私がこの展覧会に興味を持ったきっかけは、出品作家に芥川(間所)沙織の名前を見つけたこと。

芥川(間所)沙織は昨年生誕100年という節目にあたり、国内10か所の美術館で、所蔵する作品をコレクションの特集企画という形で展示を行うプロジェクトが実施されていました。
私が訪れることができたのは3館だけで、今回の展覧会には観ることができなかった作品が出ていることを知り、それを目的に美術館を訪れました。

メキシコへのまなざし
会期:2025年2月1日(土)~5月11日(日)

埼玉県立近代美術館
さいたま市浦和区常盤9丁目30番1号
交通アクセス:JR京浜東北線 北浦和駅西口より徒歩3分(北浦和公園内)



第1章 メキシコ美術がやってきた!

1950年代に入ると、メキシコ美術は次第に日本で注目を集めるようになり、なかでも1954年の日墨文化協定調印を記念して翌年に開催された「メキシコ美術展」は、美術家たちに衝撃を与えました。(中略)
本章では「メキシコ美術展」で特に大きく取り上げられ、メキシコ版画運動の代表的な画家として知られるディエゴ・リベラ、ホセ・クレメンテ・オロスコ、ダビッド・アルファロ=シケイロスや、次世代のルフィーノ・タマヨの作品を中心にご紹介します。
********************
• 指示内容: 展覧会を紹介する抜粋文によれば、「メキシコ美術展」は何を記念して開催されたのか答えよ。

• データ抜粋:
********************
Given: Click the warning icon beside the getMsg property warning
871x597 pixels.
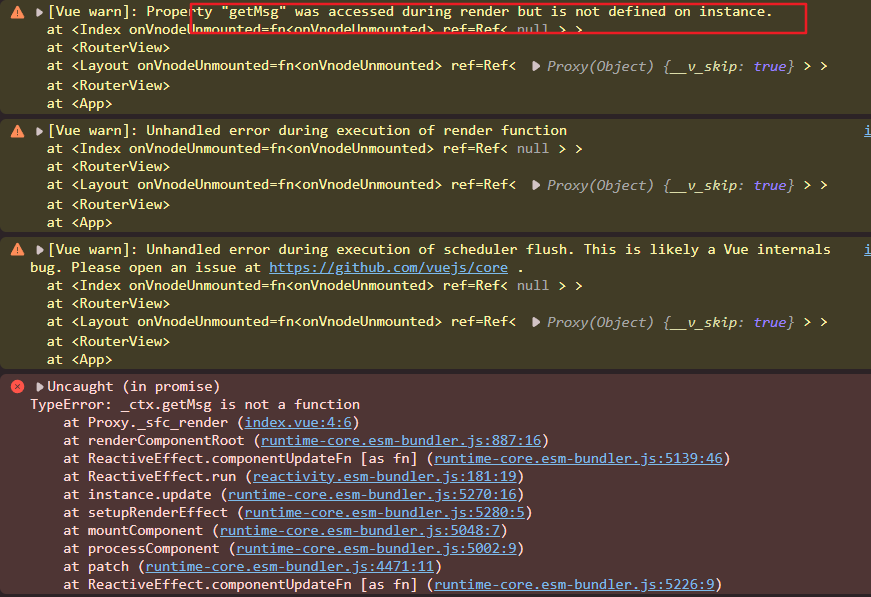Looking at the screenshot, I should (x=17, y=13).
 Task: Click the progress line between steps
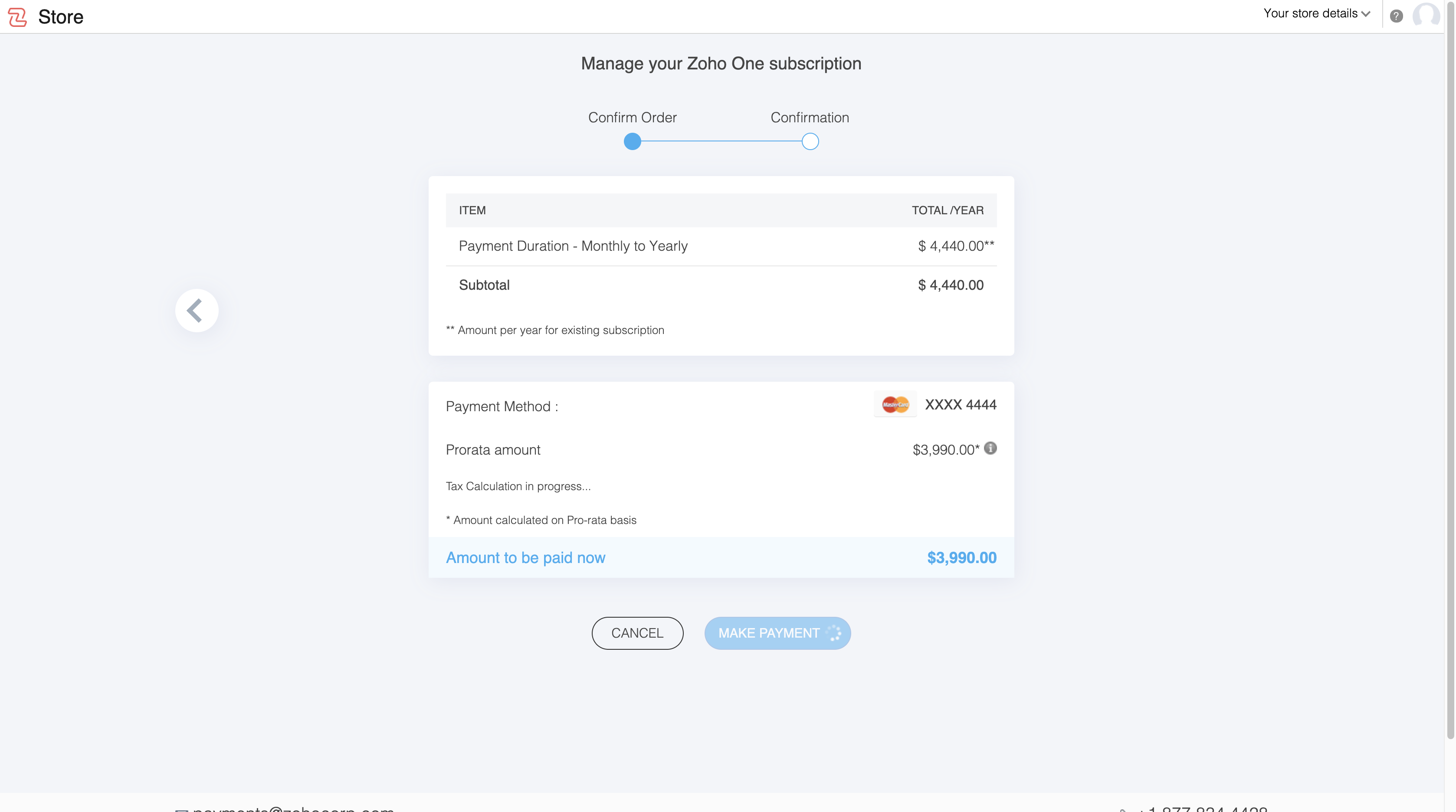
********************
• 最終結果: 1954年の日墨文化協定調印を記念して開催された。